— YOUR GOAL —
Reproduce the items word for word, from the very first line through the line that contains "Click 'Показать выбранные", with both ends included.

--- Begin DATA SHOWN ---

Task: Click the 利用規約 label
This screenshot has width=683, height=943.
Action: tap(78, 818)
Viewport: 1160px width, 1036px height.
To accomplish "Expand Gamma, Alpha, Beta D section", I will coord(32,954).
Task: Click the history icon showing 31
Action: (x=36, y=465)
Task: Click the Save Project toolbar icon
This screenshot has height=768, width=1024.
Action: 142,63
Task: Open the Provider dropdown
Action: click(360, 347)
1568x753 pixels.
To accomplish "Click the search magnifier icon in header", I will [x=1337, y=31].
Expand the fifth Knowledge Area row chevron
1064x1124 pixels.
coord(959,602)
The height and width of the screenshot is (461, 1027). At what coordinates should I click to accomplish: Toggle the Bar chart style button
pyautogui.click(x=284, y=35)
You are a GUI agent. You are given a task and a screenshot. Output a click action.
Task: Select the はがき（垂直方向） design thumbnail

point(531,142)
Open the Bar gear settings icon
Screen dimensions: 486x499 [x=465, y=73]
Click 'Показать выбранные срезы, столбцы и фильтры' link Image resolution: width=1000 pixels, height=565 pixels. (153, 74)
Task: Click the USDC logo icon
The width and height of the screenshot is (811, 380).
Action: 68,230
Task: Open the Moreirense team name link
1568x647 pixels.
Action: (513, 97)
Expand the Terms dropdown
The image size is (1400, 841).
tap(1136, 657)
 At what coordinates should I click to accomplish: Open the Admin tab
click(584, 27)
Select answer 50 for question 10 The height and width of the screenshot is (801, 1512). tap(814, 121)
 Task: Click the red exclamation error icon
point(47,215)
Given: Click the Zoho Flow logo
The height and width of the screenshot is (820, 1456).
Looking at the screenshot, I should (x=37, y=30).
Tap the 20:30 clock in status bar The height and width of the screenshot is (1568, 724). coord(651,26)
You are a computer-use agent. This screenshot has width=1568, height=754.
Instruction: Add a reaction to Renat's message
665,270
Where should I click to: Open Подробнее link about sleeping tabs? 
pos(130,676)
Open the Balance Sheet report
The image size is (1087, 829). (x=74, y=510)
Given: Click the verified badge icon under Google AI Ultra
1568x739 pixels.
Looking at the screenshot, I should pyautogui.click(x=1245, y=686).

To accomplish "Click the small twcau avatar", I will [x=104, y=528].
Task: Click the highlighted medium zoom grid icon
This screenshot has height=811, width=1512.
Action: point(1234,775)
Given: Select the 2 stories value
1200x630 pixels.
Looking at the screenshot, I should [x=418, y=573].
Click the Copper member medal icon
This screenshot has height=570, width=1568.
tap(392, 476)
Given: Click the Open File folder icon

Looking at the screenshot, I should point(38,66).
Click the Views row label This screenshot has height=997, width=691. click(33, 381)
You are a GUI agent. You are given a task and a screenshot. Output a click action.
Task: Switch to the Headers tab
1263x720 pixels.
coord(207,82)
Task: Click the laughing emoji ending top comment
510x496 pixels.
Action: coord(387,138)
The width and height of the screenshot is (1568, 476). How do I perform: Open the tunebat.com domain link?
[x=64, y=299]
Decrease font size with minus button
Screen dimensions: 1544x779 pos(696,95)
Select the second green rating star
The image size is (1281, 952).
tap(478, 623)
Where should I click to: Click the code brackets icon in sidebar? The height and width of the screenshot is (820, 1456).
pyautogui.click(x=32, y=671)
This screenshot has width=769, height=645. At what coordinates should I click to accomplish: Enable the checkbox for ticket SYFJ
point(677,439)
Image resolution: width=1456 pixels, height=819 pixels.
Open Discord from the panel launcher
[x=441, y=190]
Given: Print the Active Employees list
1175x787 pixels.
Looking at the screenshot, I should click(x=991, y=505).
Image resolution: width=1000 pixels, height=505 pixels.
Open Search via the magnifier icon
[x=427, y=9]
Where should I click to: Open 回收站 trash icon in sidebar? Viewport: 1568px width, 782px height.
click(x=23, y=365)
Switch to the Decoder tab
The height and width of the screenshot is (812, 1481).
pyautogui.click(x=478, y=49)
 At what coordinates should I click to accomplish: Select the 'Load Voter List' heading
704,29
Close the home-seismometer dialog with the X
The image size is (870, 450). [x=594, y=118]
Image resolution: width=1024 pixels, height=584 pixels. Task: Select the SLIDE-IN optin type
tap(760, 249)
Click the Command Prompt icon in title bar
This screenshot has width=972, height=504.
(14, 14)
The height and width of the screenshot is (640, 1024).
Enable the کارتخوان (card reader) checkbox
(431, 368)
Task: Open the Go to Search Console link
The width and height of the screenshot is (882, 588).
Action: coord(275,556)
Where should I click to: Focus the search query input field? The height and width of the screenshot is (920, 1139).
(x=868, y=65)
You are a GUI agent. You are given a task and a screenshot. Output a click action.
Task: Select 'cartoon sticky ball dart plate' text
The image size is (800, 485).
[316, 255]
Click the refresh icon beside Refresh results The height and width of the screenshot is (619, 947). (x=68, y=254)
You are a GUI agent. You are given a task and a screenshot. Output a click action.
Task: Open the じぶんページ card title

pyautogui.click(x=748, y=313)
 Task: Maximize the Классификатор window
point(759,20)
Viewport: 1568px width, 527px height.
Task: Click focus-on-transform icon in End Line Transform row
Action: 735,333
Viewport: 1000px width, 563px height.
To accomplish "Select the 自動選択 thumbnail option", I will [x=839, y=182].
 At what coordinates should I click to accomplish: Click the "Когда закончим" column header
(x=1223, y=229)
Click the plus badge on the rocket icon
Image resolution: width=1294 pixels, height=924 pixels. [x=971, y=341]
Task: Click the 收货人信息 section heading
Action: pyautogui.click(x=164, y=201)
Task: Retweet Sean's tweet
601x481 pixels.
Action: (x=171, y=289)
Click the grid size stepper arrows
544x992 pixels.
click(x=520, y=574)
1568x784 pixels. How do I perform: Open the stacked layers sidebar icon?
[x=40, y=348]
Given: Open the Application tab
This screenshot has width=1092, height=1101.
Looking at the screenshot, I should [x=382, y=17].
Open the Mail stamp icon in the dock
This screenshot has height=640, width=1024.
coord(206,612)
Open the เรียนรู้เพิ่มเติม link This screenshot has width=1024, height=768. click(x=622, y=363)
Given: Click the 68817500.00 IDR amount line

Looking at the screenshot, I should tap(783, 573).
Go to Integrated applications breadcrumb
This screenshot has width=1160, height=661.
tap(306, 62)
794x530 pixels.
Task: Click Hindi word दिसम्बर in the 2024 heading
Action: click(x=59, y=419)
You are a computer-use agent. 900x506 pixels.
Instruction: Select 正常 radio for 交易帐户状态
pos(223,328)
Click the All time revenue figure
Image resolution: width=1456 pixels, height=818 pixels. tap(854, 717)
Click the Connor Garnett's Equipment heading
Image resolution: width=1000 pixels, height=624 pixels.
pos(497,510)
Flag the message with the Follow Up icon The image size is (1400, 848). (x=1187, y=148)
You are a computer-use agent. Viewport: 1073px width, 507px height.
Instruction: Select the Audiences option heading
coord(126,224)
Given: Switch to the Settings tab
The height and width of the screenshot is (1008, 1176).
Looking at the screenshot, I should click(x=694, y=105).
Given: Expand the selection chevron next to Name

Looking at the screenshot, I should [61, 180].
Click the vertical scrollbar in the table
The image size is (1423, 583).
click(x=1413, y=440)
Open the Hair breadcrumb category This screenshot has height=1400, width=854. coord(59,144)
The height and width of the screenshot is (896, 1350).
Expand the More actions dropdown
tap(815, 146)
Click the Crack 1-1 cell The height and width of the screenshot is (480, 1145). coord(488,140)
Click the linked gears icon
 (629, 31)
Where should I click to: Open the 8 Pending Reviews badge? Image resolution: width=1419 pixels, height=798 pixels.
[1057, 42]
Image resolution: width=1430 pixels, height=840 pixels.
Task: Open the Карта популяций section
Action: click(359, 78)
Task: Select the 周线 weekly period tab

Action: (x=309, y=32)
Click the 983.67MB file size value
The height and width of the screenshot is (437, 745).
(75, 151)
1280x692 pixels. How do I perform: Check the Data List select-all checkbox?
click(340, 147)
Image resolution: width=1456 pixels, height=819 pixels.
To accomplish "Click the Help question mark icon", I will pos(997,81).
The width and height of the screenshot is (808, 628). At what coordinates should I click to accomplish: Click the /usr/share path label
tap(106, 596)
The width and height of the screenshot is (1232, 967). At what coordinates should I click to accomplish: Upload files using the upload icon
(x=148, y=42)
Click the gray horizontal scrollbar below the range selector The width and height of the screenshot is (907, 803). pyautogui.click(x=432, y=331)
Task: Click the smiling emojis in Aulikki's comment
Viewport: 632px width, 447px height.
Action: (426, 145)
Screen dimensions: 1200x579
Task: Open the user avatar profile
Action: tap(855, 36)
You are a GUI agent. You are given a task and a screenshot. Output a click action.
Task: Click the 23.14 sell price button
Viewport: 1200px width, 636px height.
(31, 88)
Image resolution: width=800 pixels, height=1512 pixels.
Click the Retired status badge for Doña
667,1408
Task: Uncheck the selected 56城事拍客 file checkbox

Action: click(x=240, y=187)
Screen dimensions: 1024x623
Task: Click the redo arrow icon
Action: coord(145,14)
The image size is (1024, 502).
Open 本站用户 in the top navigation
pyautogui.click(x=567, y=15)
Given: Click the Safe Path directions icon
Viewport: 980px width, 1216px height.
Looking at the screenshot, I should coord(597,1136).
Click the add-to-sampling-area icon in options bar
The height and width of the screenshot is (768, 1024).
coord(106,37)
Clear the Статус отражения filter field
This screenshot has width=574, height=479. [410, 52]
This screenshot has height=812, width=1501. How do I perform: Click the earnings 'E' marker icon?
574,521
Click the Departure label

--- End DATA SHOWN ---

— SOLUTION FOR THIS TASK —
Task: Click the 利用規約 label
This screenshot has width=683, height=943.
Action: tap(78, 818)
Viewport: 1160px width, 1036px height.
To accomplish "Expand Gamma, Alpha, Beta D section", I will coord(32,954).
Task: Click the history icon showing 31
Action: (x=36, y=465)
Task: Click the Save Project toolbar icon
This screenshot has height=768, width=1024.
Action: 142,63
Task: Open the Provider dropdown
Action: click(360, 347)
1568x753 pixels.
To accomplish "Click the search magnifier icon in header", I will [x=1337, y=31].
Expand the fifth Knowledge Area row chevron
1064x1124 pixels.
coord(959,602)
The height and width of the screenshot is (461, 1027). At what coordinates should I click to accomplish: Toggle the Bar chart style button
pyautogui.click(x=284, y=35)
You are a GUI agent. You are given a task and a screenshot. Output a click action.
Task: Select the はがき（垂直方向） design thumbnail

point(531,142)
Open the Bar gear settings icon
Screen dimensions: 486x499 [x=465, y=73]
Click 'Показать выбранные срезы, столбцы и фильтры' link Image resolution: width=1000 pixels, height=565 pixels. (153, 74)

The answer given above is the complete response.